De enige variabele die de hoogte van de inframarginale elektriciteitsheffing bij deze methode bepaalt, is de invoeding op het net gedurende elk uur van de 7 maanden van het heffingstijdvak. Voor een windpark of een zonnepark is, op basis van weersgegevens of vergelijking met andere wind- en zonneparken, bekend hoeveel de invoeding per uur per MW ongeveer geweest moet zijn. NEa kan hier risico gebaseerd op toezien. Ter controle kan NEa gebruik maken van data uit de subsidieverlening van de SDE++ waar de meeste elektriciteitsproductie-installaties gebruik van maken of van de data over de aansluiting die bij de netbeheerders bekend zijn. Voor bronnen zoals kolen, afval en kernenergie is ook data beschikbaar over de aansluiting. Voor deze bronnen is uiteraard geen data beschikbaar uit de subsidieverlening van de SDE++.

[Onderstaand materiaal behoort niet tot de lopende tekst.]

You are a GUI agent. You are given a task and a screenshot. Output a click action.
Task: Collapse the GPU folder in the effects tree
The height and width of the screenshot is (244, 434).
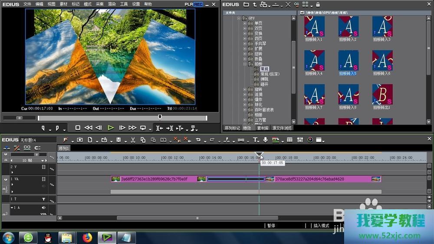click(x=239, y=18)
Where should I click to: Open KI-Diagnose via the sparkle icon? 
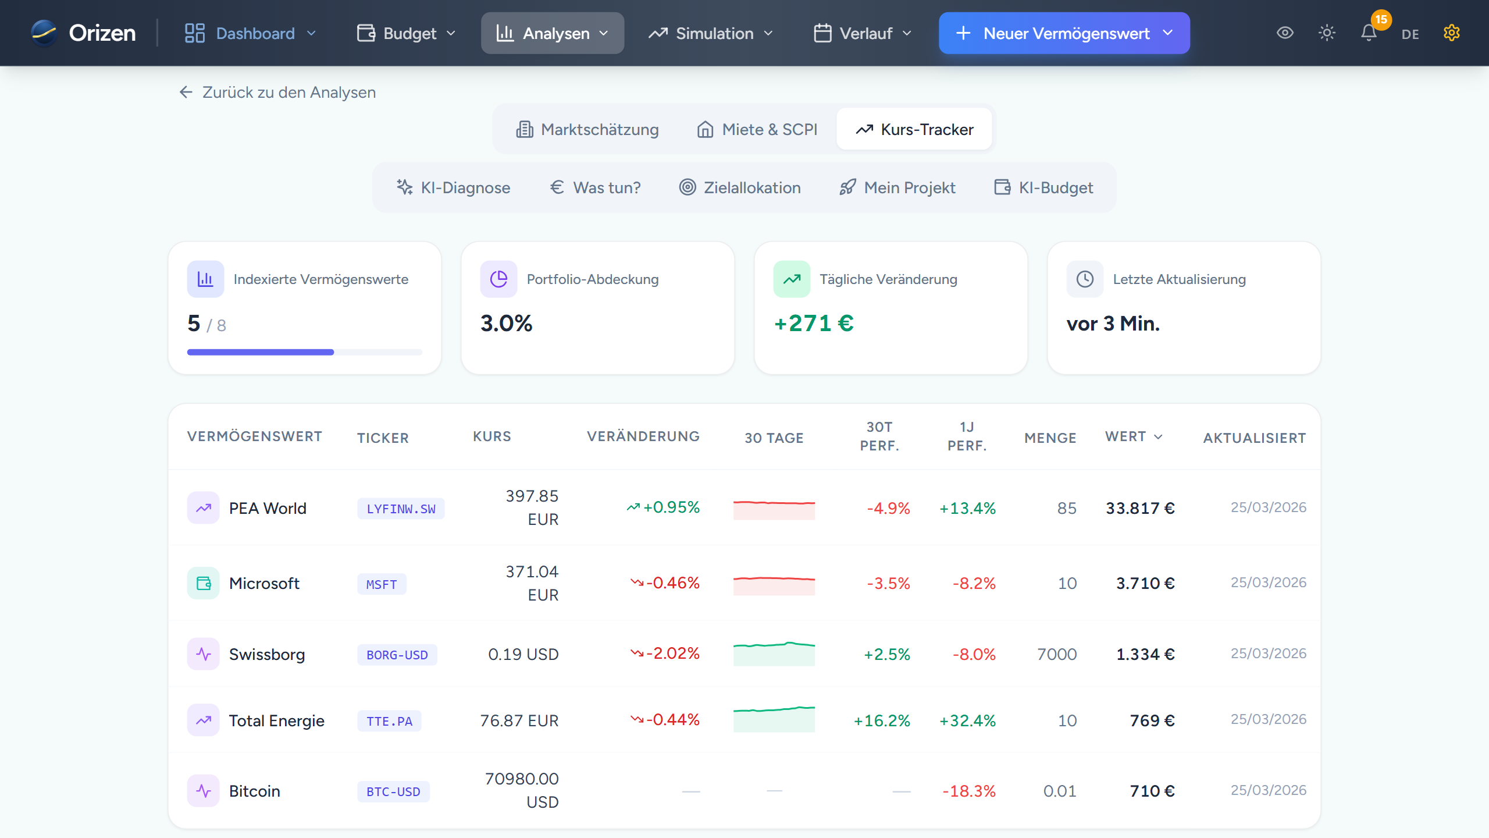click(404, 187)
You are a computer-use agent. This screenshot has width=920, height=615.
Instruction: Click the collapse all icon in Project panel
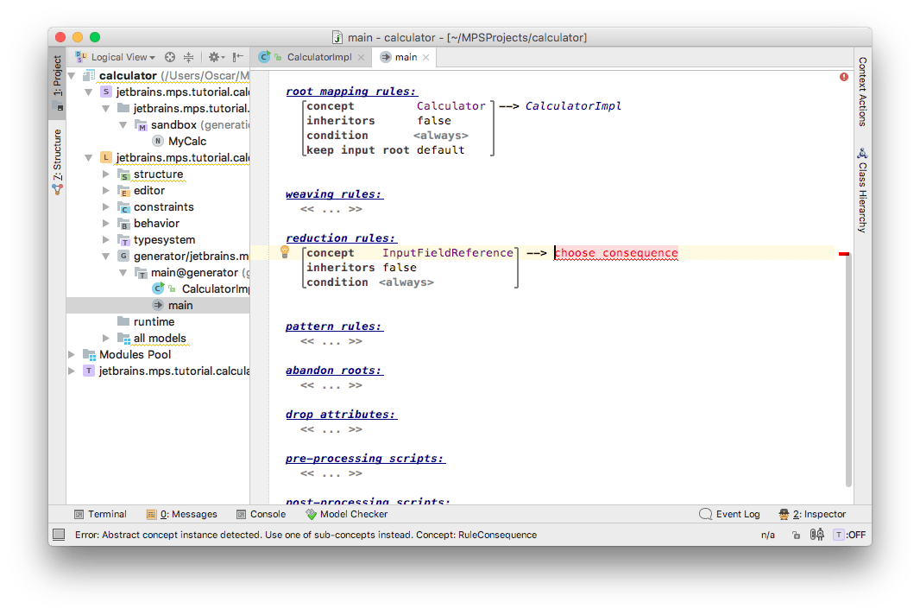tap(188, 57)
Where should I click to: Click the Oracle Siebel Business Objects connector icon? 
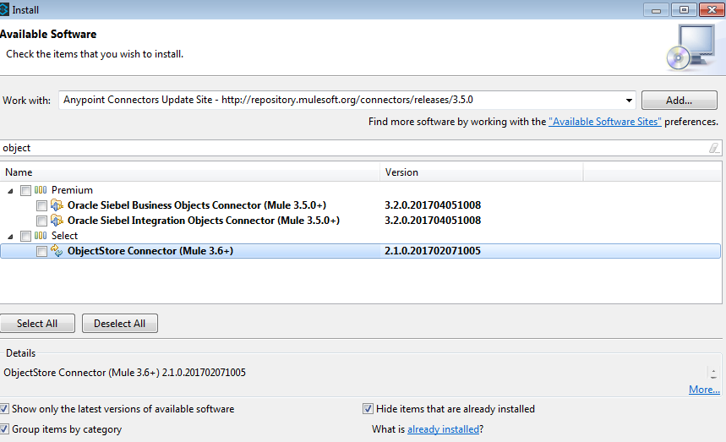click(x=57, y=205)
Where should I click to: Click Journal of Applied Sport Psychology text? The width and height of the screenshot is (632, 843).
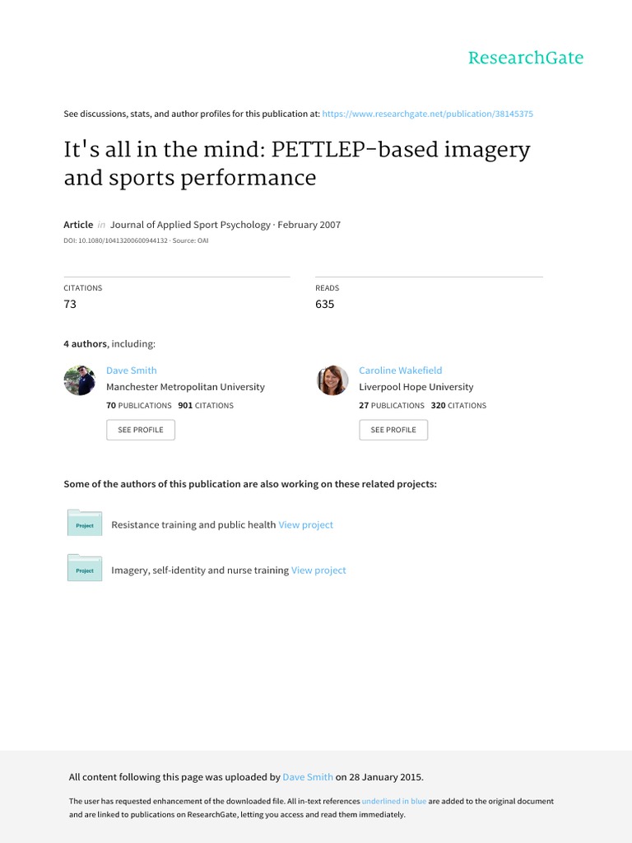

Door deze kenmerken en beschikbaarheid van controlegegevens kan worden afgezien van een accountantscontrole en zijn er geen aanvullende maatregelen nodig. De kosten en administratieve lasten die met verificatie door een accountant gepaard gaan, kunnen de meeste productie-installaties vermijden door te kiezen voor de simpele bepaling van «marktinkomsten op basis van day-ahead-prijzen».